Telegraph to push digital content on tube

The Daily Telegraph is to take advantage of the recently installed WiFi on the London Underground by placing digital display ads in stations to promote its rolling Olympics coverage.

telegraph

The newspaper is working with CBS Outdoor to update the posters twice a day with the latest news and opinion from the Games as it looks to encourage commuters to access the Telegraph’s content via their smartphones, tablets and Kindles.

It hopes to target people that would not usually read the Telegraph’s content by giving them a direct call to action to sample its journalism at a time when they may be waiting longer on the platform than usual.

Virgin Media is to offer free WiFi on London Underground’s ticket halls and platforms throughout the Olympics. After the event it will only be available to Virgin Media customers or via a pay-as-you-go model.
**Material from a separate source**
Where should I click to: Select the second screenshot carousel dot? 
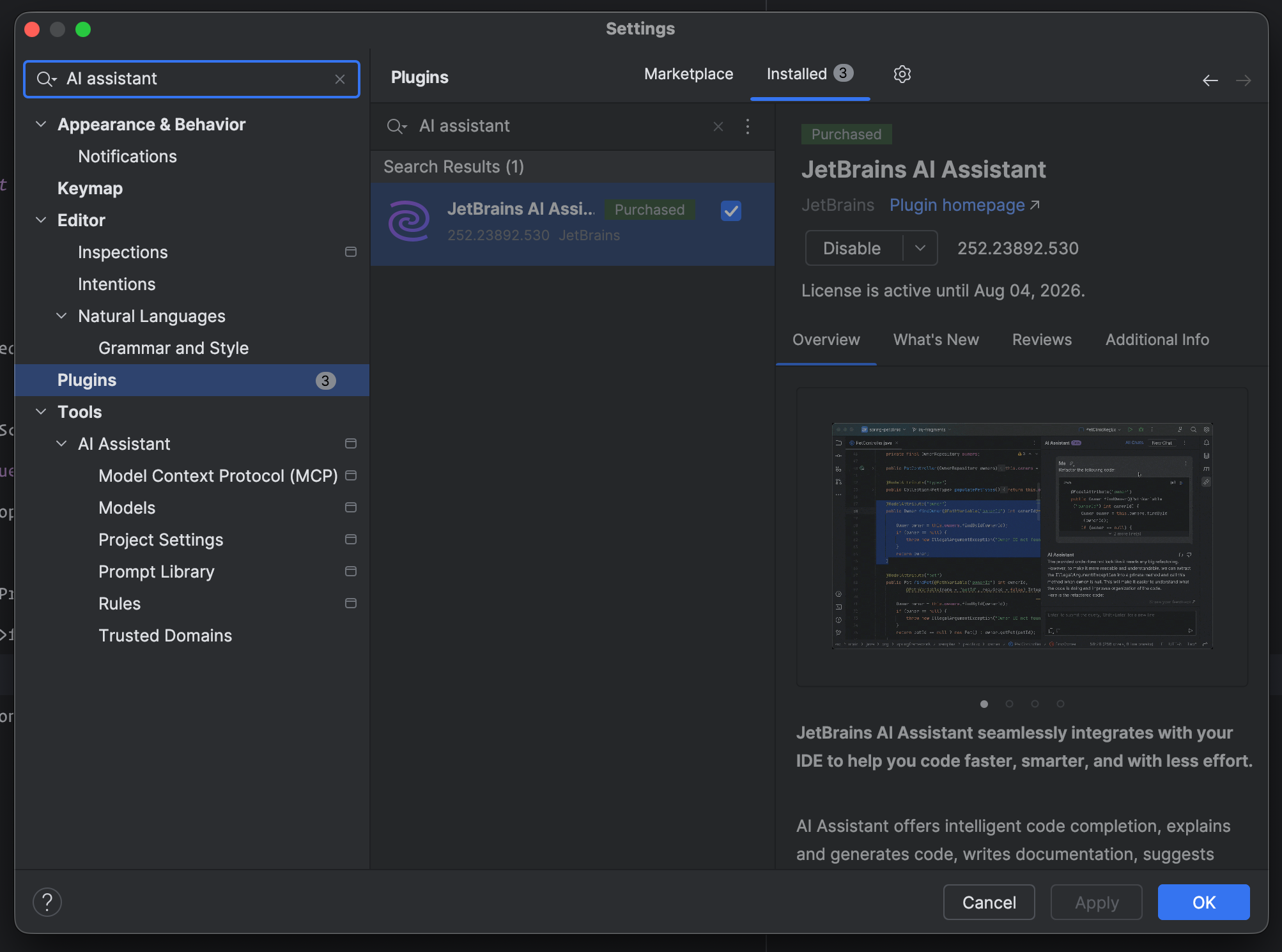pyautogui.click(x=1010, y=703)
Graham Horner, Telegraph Media Group marketing director, says: “We could not miss this opportunity [during The Olympics] to get people to sample our content and what’s brought this to life is WiFi. The Underground is now a more interesting environment for direct response and digital media.”

The Underground activity will form the main strand of The Telegraph’s “Writing Olympic History. Again” activity, which began rolling out this month in-store at WHSmith. Further activity across paid search, social media, display and email is set to launch this month.
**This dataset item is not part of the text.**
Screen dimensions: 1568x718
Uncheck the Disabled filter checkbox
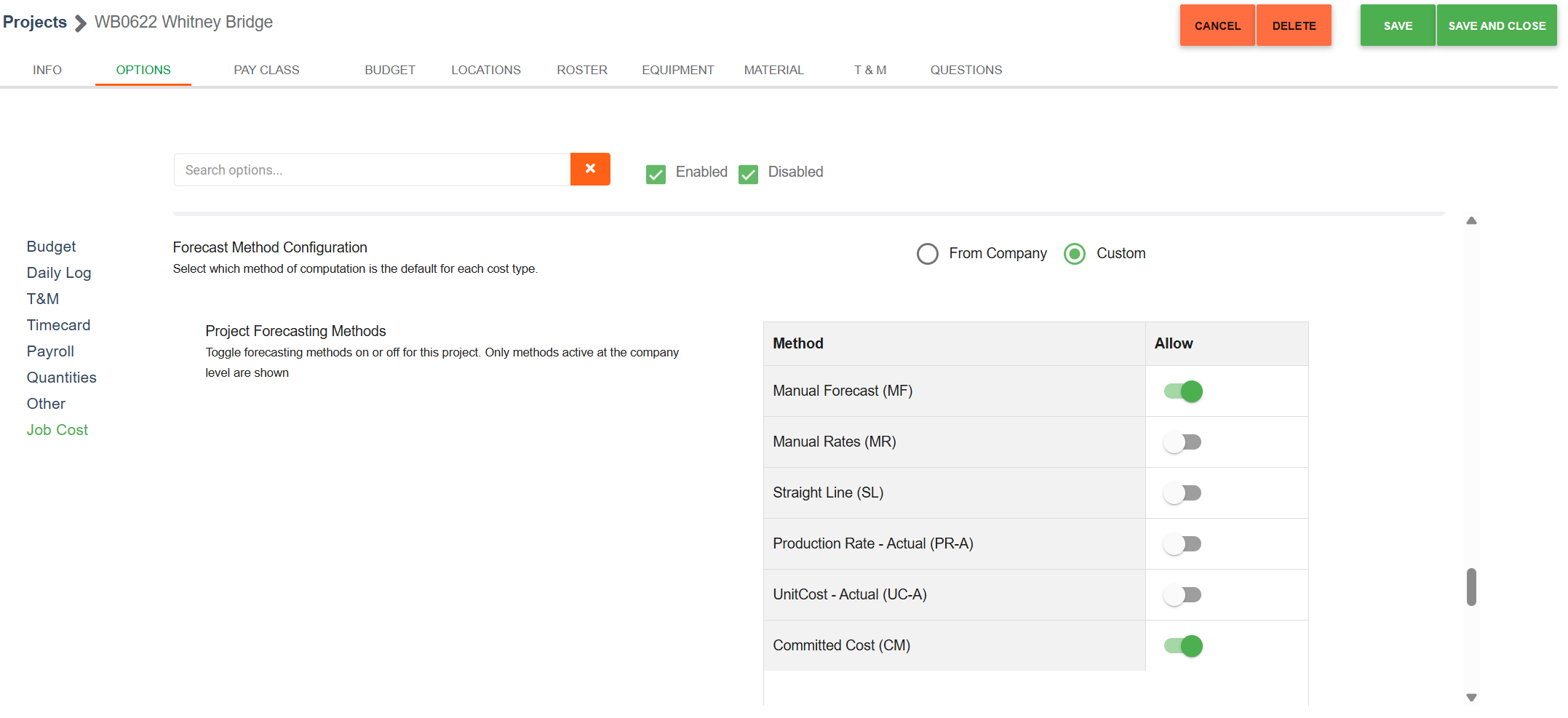[x=748, y=174]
The Olympics also strengthens The Telegraph’s proposition for its existing readers and subscribers, Horner says. He adds that the event has “step changed” its product offering in terms of the print supplements it offers and its digital products.

The Telegraph is to produce an evening edition of its iPad app as well as an information centre on the app to help digital subscribers understand the rules of Olympic sports as they watch events on TV.
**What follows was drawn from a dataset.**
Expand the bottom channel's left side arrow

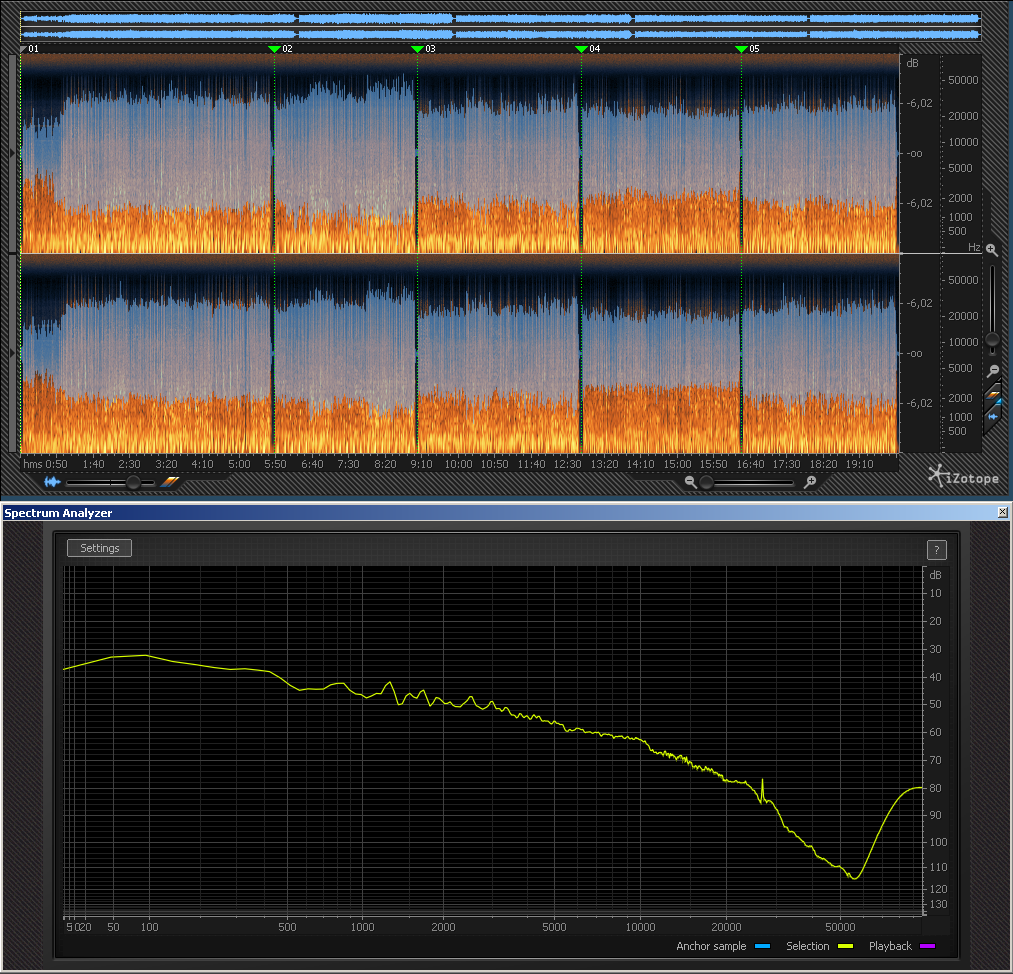pos(12,353)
The newspaper will also physically appear at BT’s River of Music event to showcase its digital “hub”, which will allow both subscribers and non-Telegraph readers to access its content and games via large iPad-like touch screens.

Horner says: “[Our digital hub] is about projecting a different image of us and giving people a hands-on experience of what we do. When we’ve done this before [at other events] people say ‘this is really cool’.